Scan the entries and tally the lines that include the string "height". Reply with the figure alone.
(INPUT DATA begins)
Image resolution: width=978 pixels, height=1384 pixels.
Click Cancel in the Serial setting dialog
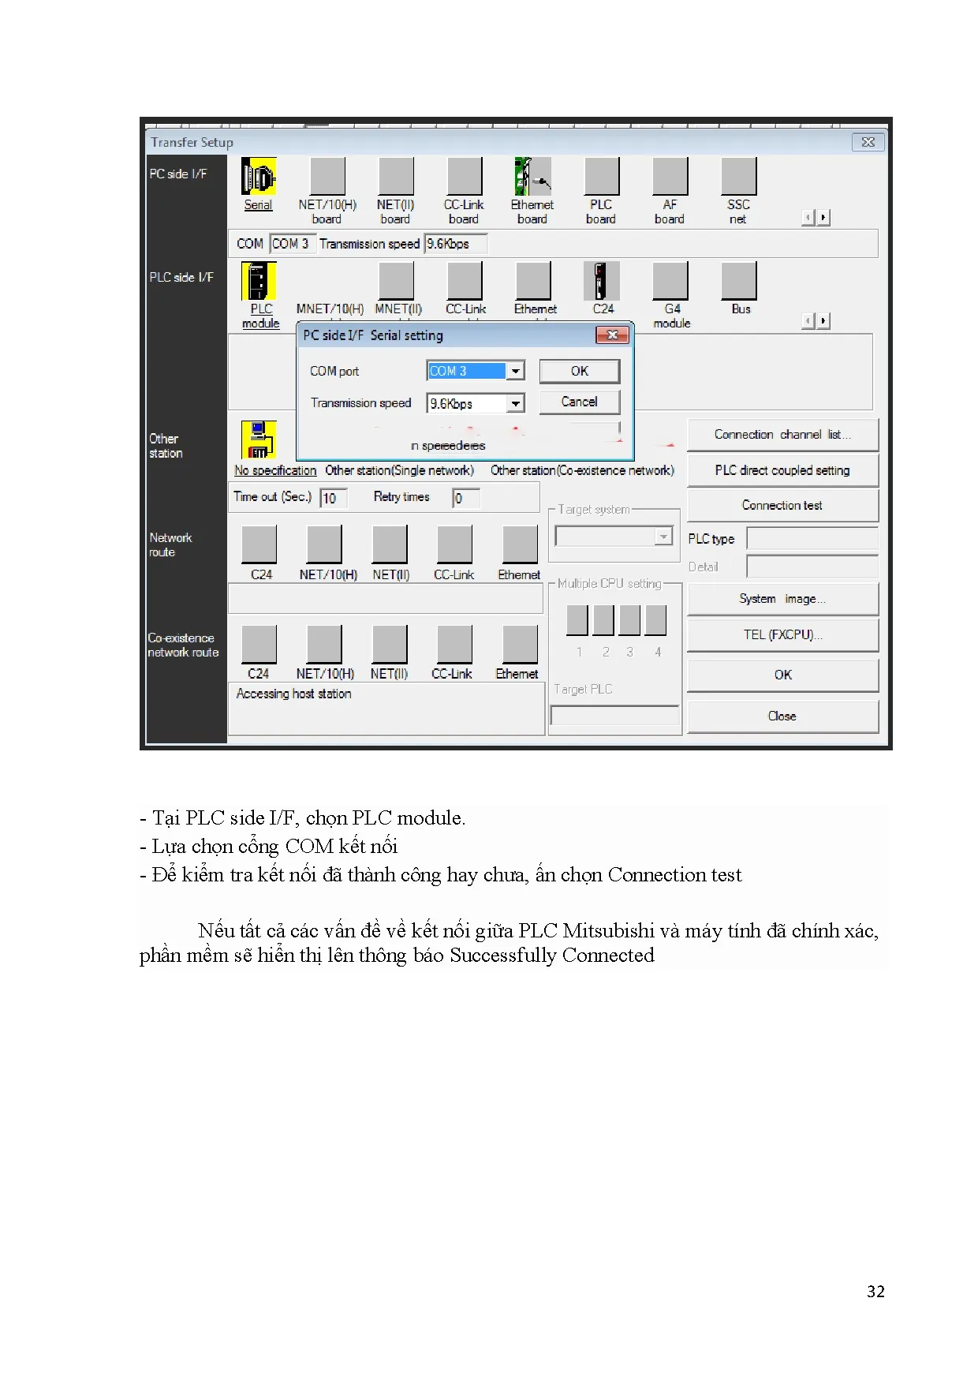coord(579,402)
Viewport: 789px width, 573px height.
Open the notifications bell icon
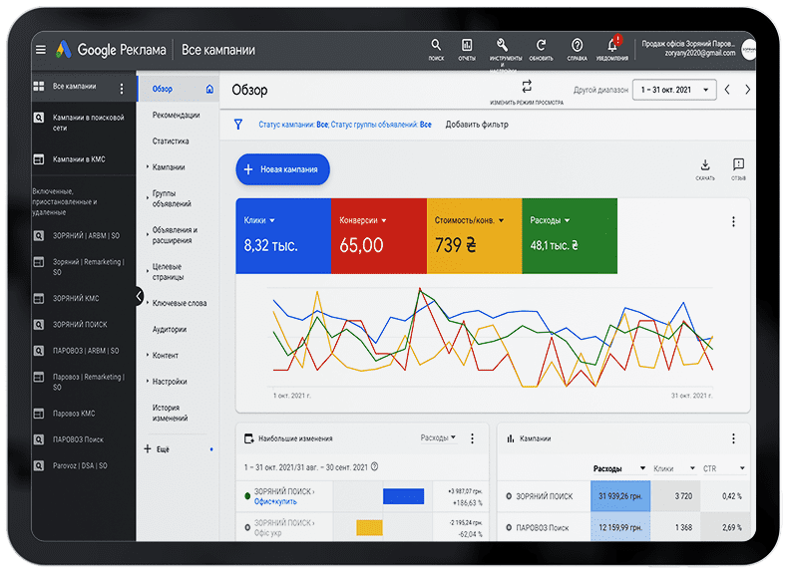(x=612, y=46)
(INPUT DATA ends)
■ THE ANSWER
2